La entidad recuerda además que la decisión de mantener la calificación 'A1' de China descansa en el gran tamaño y la elevada diversificación de su economía, así como en su notable capacidad de innovación, factores que compensan las tensiones derivadas del envejecimiento de la población.

En este contexto, aunque Moody's anticipa que las presiones sobre las cuentas públicas seguirán presentes y que la deuda del sector público continuará aumentando en los próximos años, valora que los riesgos a la baja se mantendrán “controlados”, poniendo el foco en la amplia flexibilidad de la que dispone Pekín para aplicar reformas de forma gradual y preservar la estabilidad financiera.

Pese a la prolongada desaceleración del mercado inmobiliario y a la previsible ralentización del avance de las exportaciones, la agencia estima que ambos factores seguirán sosteniendo un crecimiento del PIB relativamente robusto, del 4,5% en 2026 y del 4,2% en 2027. Este escenario permitiría mantener la estrategia de políticas orientadas a afrontar los desafíos estructurales sin necesidad de recurrir a un apoyo político mucho más intenso.

La perspectiva estable incorpora también unas previsiones prácticamente sin cambios respecto a la senda fiscal de China. Moody's calcula que la deuda aumentará hasta el 82,4% en 2027 desde el 68,5% en 2025 y que superará el 90% hacia finales de la década.

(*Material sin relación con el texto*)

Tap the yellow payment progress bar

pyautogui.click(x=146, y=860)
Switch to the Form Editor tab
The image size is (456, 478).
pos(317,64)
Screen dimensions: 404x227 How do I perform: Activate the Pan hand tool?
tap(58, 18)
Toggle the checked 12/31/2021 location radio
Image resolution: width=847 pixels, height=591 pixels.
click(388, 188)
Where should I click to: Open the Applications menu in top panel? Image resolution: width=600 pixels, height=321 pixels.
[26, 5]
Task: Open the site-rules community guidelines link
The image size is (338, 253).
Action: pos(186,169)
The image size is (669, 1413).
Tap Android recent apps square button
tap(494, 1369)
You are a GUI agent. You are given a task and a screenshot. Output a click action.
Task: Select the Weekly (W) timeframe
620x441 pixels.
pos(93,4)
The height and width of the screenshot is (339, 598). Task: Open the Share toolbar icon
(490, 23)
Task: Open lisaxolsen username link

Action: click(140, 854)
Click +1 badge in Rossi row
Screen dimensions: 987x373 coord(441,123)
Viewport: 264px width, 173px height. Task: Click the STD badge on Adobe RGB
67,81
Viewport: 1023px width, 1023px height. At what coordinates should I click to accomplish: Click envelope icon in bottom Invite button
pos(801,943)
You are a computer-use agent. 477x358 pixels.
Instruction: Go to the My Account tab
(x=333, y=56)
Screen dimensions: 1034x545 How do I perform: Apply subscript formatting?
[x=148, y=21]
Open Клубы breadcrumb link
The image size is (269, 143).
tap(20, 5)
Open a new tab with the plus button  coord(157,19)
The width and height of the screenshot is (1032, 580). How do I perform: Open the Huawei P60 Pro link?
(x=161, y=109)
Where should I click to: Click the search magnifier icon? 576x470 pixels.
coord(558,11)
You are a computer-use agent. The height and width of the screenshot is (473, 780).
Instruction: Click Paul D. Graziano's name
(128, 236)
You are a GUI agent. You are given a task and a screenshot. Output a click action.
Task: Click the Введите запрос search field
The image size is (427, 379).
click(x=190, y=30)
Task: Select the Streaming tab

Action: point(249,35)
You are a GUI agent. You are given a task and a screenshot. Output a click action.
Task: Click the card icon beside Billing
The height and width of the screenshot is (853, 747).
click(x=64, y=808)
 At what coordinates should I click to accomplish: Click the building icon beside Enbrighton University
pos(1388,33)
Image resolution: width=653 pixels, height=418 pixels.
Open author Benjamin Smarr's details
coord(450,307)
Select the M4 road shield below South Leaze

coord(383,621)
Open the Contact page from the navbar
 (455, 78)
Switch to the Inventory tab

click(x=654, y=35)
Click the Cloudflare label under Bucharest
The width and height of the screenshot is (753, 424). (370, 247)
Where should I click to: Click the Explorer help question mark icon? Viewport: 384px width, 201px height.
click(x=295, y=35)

“Esto refleja una combinación del apoyo fiscal continuo a la economía y la asunción de deuda del sector de los gobiernos locales mediante canjes de deuda, para estabilizar los riesgos de liquidez de los gobiernos locales”, explica Moody's, que añade que “la resiliencia del crecimiento ha evitado la necesidad de un estímulo fiscal adicional mucho mayor ante la incertidumbre externa”.